:: Input data
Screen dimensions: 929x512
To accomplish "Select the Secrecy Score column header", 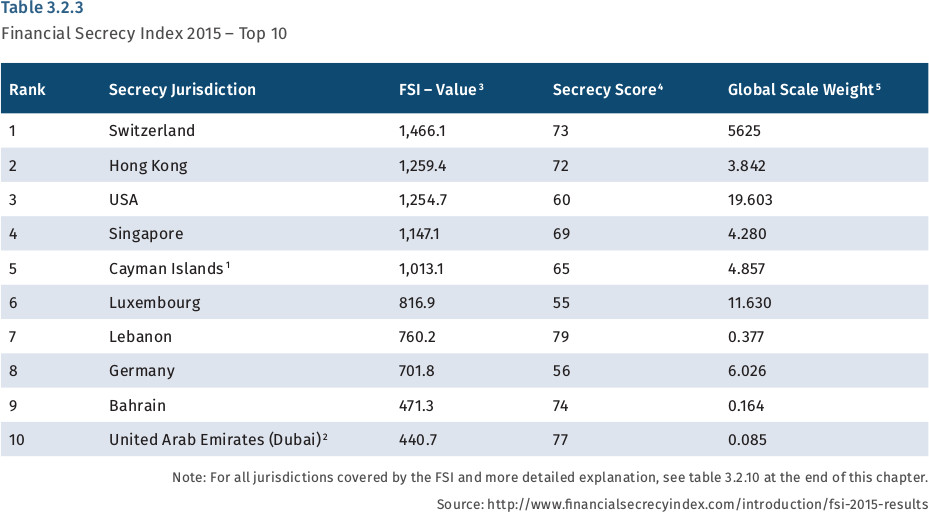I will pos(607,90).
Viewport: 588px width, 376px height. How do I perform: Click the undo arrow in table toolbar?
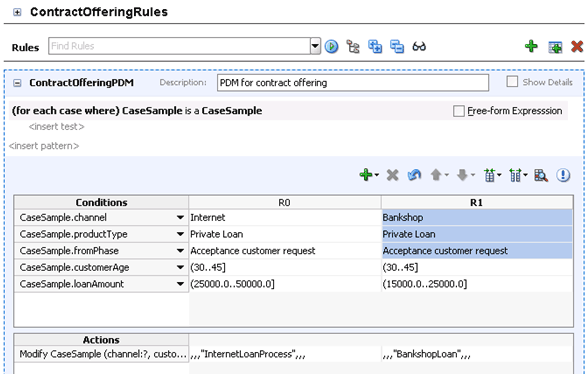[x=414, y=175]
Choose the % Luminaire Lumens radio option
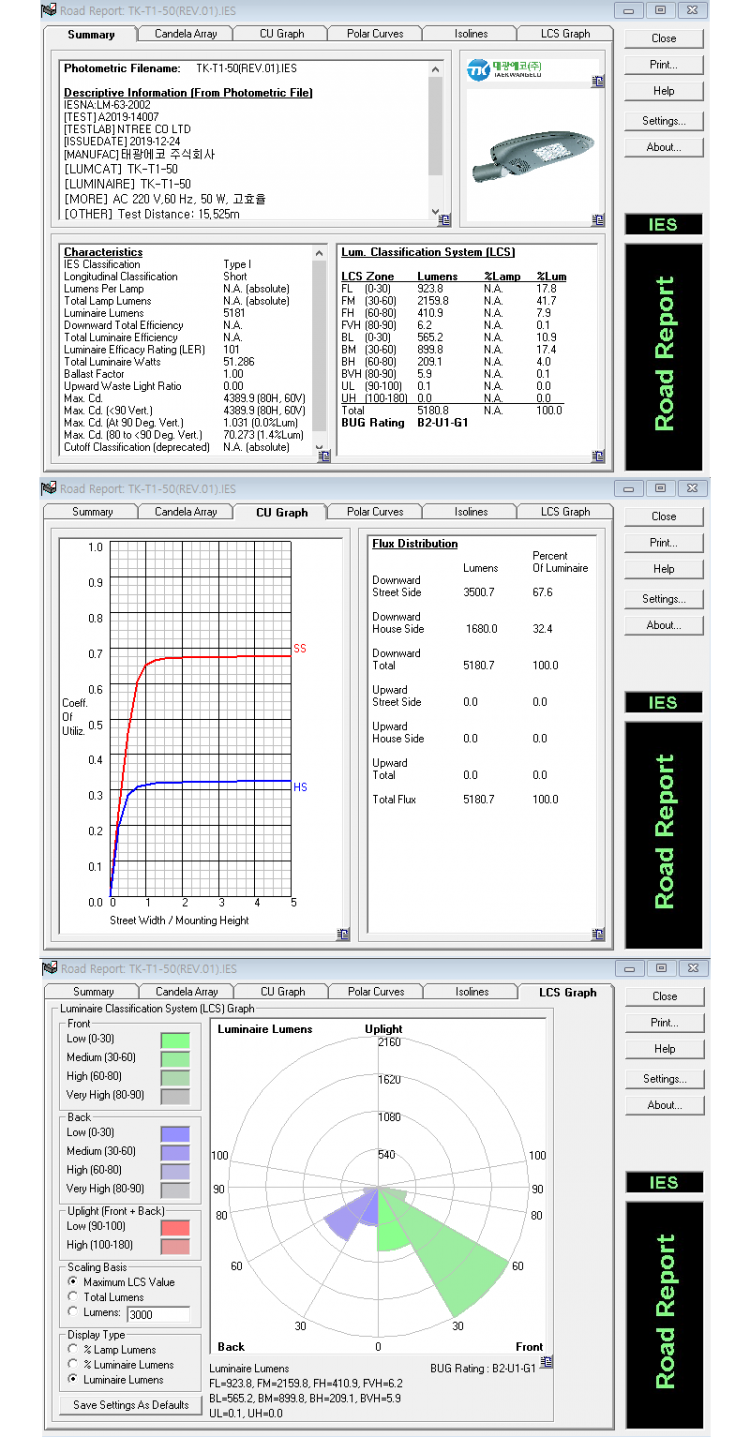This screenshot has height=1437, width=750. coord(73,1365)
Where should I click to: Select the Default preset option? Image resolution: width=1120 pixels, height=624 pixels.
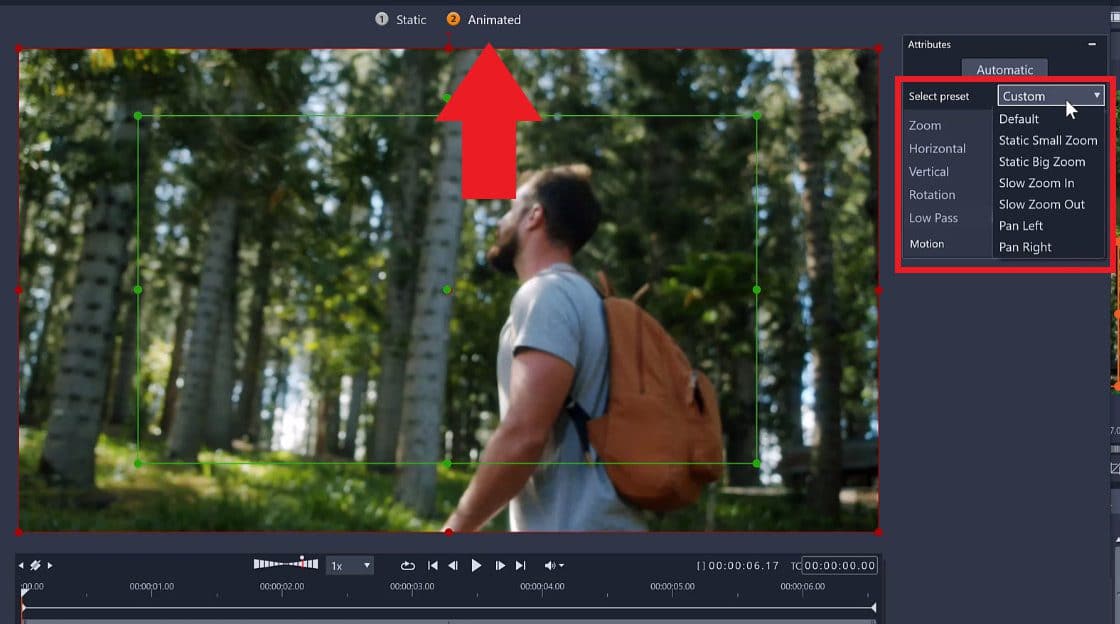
::::
Transcribe exactly, and only, the lines from the line with "Viewport: 588px width, 376px" through the last line of the records, inclusive; the pictures do not belong in the copy.

• [Solution to the problem]:
Viewport: 588px width, 376px height. How do I perform: Click the undo arrow in table toolbar?
[x=414, y=175]
Choose the % Luminaire Lumens radio option
This screenshot has height=1437, width=750. coord(73,1365)
Where should I click to: Select the Default preset option? Image resolution: width=1120 pixels, height=624 pixels.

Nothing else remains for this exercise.